--- Begin ---

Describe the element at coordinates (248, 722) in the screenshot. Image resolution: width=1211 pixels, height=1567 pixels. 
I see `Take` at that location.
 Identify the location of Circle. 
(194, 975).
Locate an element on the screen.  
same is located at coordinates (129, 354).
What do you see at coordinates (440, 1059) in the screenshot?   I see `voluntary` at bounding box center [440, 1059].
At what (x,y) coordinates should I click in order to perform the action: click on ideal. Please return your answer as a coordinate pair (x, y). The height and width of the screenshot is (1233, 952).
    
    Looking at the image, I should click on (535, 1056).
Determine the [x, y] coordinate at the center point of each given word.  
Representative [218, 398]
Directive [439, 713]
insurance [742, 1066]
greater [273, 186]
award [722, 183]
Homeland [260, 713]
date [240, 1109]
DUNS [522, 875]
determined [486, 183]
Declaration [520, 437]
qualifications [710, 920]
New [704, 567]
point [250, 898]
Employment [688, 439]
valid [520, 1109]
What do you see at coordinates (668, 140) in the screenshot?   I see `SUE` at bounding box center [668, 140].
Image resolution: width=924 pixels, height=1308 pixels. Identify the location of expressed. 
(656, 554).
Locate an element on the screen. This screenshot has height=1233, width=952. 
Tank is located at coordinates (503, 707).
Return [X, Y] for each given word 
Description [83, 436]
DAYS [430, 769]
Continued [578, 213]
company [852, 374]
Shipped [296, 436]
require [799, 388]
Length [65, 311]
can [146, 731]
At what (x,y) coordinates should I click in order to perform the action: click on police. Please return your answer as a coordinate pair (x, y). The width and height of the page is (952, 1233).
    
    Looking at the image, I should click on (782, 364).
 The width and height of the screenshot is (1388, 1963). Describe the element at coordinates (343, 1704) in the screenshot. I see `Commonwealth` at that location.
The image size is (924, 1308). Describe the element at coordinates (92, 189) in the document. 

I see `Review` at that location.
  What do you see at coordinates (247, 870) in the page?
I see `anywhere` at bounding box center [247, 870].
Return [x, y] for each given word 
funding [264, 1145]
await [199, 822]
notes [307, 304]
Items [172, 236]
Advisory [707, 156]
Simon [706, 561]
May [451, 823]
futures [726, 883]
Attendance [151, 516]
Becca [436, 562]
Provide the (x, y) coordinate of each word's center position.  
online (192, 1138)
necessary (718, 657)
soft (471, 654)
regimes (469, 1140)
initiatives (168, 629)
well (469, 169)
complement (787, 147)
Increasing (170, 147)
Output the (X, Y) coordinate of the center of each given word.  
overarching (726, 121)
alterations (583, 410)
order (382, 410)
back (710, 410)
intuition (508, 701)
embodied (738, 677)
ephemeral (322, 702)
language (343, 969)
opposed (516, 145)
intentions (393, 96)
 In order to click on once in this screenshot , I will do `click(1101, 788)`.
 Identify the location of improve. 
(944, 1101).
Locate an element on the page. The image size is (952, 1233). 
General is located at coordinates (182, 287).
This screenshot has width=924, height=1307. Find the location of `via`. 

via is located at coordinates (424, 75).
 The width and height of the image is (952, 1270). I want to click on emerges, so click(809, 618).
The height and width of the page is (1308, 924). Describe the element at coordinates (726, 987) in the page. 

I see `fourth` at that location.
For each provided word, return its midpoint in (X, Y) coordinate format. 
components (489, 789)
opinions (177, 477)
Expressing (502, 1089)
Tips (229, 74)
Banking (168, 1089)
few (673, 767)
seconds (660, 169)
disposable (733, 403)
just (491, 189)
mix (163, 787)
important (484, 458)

--- End ---

Problem details>
Reproduce the records above, substituting "pair of values" for every occurrence of "coordinate pair" and leaving all other text unchanged.

Completed task>
Describe the element at coordinates (248, 722) in the screenshot. Image resolution: width=1211 pixels, height=1567 pixels. 
I see `Take` at that location.
 Identify the location of Circle. 
(194, 975).
Locate an element on the screen.  
same is located at coordinates (129, 354).
What do you see at coordinates (440, 1059) in the screenshot?   I see `voluntary` at bounding box center [440, 1059].
At what (x,y) coordinates should I click in order to perform the action: click on ideal. Please return your answer as a pair of values (x, y). The height and width of the screenshot is (1233, 952).
    
    Looking at the image, I should click on (535, 1056).
Determine the [x, y] coordinate at the center point of each given word.  
Representative [218, 398]
Directive [439, 713]
insurance [742, 1066]
greater [273, 186]
award [722, 183]
Homeland [260, 713]
date [240, 1109]
DUNS [522, 875]
determined [486, 183]
Declaration [520, 437]
qualifications [710, 920]
New [704, 567]
point [250, 898]
Employment [688, 439]
valid [520, 1109]
What do you see at coordinates (668, 140) in the screenshot?   I see `SUE` at bounding box center [668, 140].
Image resolution: width=924 pixels, height=1308 pixels. Identify the location of expressed. 
(656, 554).
Locate an element on the screen. This screenshot has height=1233, width=952. 
Tank is located at coordinates (503, 707).
Return [X, Y] for each given word 
Description [83, 436]
DAYS [430, 769]
Continued [578, 213]
company [852, 374]
Shipped [296, 436]
require [799, 388]
Length [65, 311]
can [146, 731]
At what (x,y) coordinates should I click in order to perform the action: click on police. Please return your answer as a pair of values (x, y). The width and height of the page is (952, 1233).
    
    Looking at the image, I should click on (782, 364).
 The width and height of the screenshot is (1388, 1963). Describe the element at coordinates (343, 1704) in the screenshot. I see `Commonwealth` at that location.
The image size is (924, 1308). Describe the element at coordinates (92, 189) in the document. 

I see `Review` at that location.
  What do you see at coordinates (247, 870) in the page?
I see `anywhere` at bounding box center [247, 870].
Return [x, y] for each given word 
funding [264, 1145]
await [199, 822]
notes [307, 304]
Items [172, 236]
Advisory [707, 156]
Simon [706, 561]
May [451, 823]
futures [726, 883]
Attendance [151, 516]
Becca [436, 562]
Provide the (x, y) coordinate of each word's center position.  
online (192, 1138)
necessary (718, 657)
soft (471, 654)
regimes (469, 1140)
initiatives (168, 629)
well (469, 169)
complement (787, 147)
Increasing (170, 147)
Output the (X, Y) coordinate of the center of each given word.  
overarching (726, 121)
alterations (583, 410)
order (382, 410)
back (710, 410)
intuition (508, 701)
embodied (738, 677)
ephemeral (322, 702)
language (343, 969)
opposed (516, 145)
intentions (393, 96)
 In order to click on once in this screenshot , I will do `click(1101, 788)`.
 Identify the location of improve. 
(944, 1101).
Locate an element on the page. The image size is (952, 1233). 
General is located at coordinates (182, 287).
This screenshot has width=924, height=1307. Find the location of `via`. 

via is located at coordinates (424, 75).
 The width and height of the image is (952, 1270). I want to click on emerges, so click(809, 618).
The height and width of the page is (1308, 924). Describe the element at coordinates (726, 987) in the page. 

I see `fourth` at that location.
For each provided word, return its midpoint in (X, Y) coordinate format. 
components (489, 789)
opinions (177, 477)
Expressing (502, 1089)
Tips (229, 74)
Banking (168, 1089)
few (673, 767)
seconds (660, 169)
disposable (733, 403)
just (491, 189)
mix (163, 787)
important (484, 458)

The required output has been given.